__Problem description__. Return the first line of the listing below and all the lines after it through the one containing "Task: Focus the キーワード search field", exactly, without pictures.

__Provided material__.
★ ★ ★ ★ ★
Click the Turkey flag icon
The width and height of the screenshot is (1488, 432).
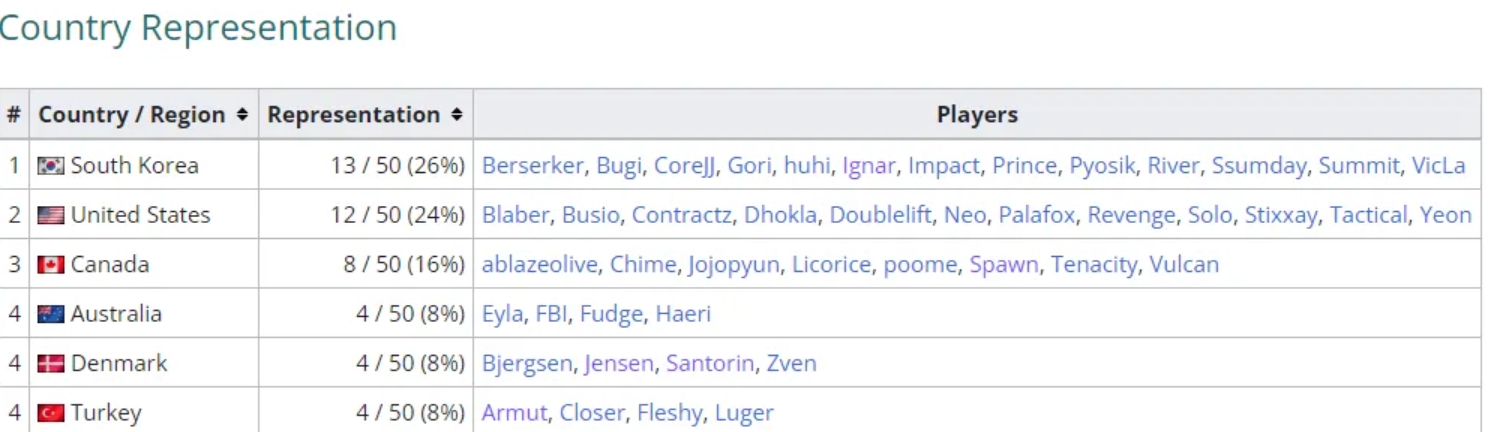click(x=50, y=413)
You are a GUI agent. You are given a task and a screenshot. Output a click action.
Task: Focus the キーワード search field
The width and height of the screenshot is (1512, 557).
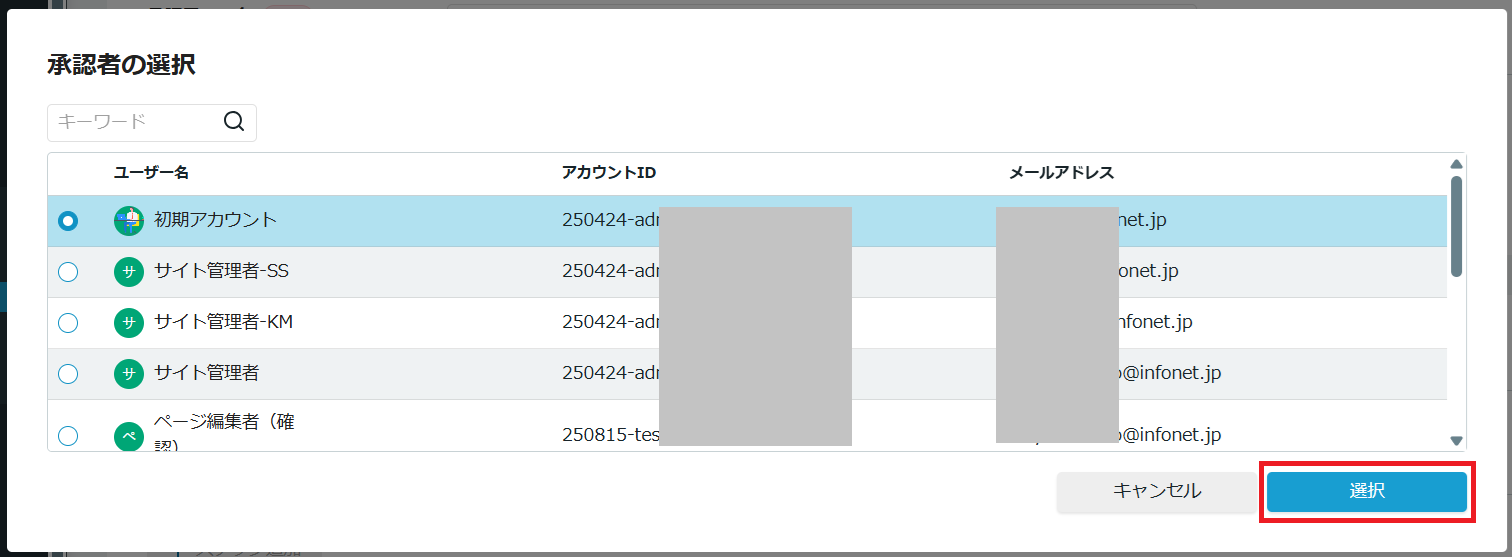[135, 122]
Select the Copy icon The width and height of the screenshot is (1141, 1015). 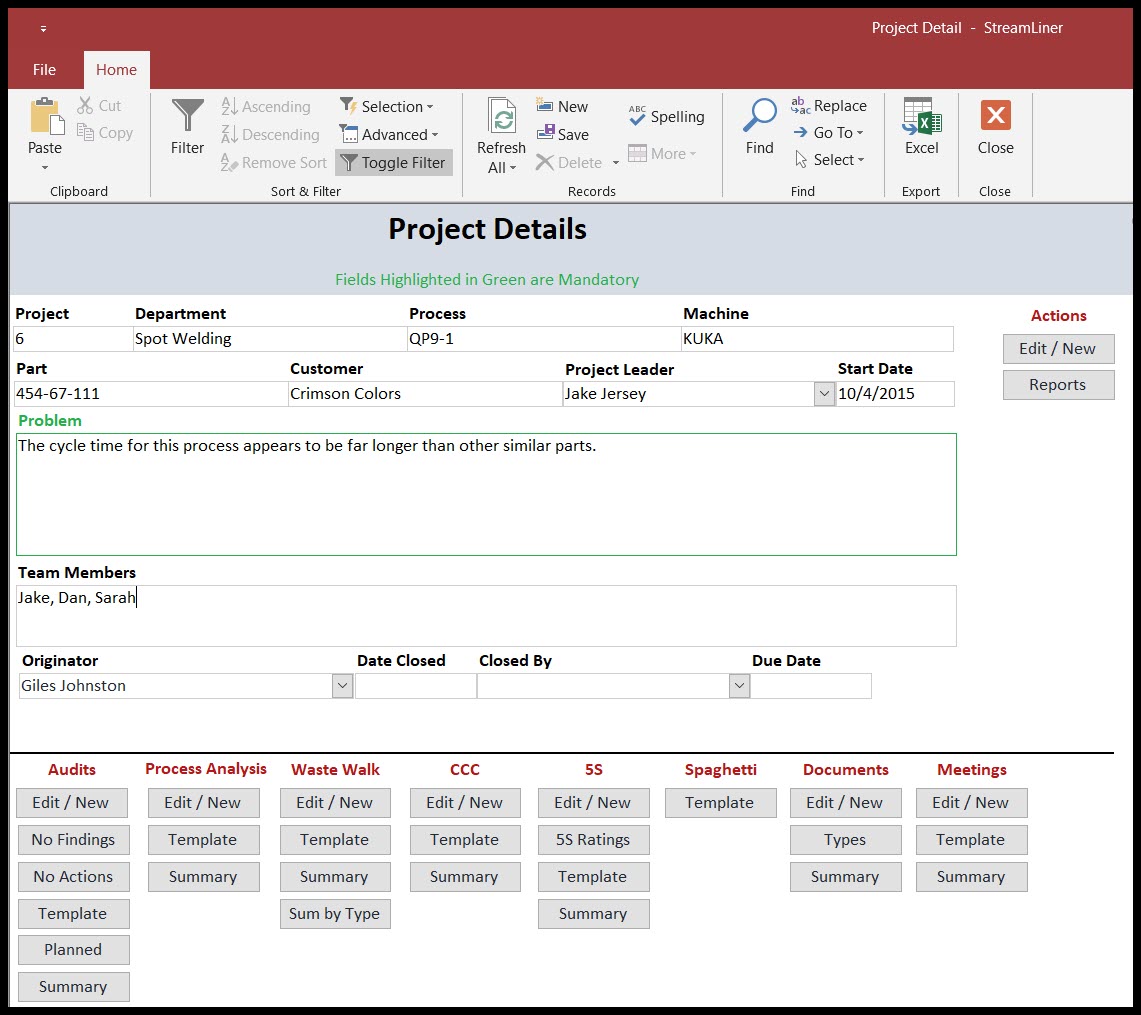coord(85,131)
★ ★ ★ ★ ★
__Solution to this task__.
Click the Turkey flag icon
The width and height of the screenshot is (1488, 432).
click(x=50, y=413)
You are a GUI agent. You are given a task and a screenshot. Output a click action.
Task: Focus the キーワード search field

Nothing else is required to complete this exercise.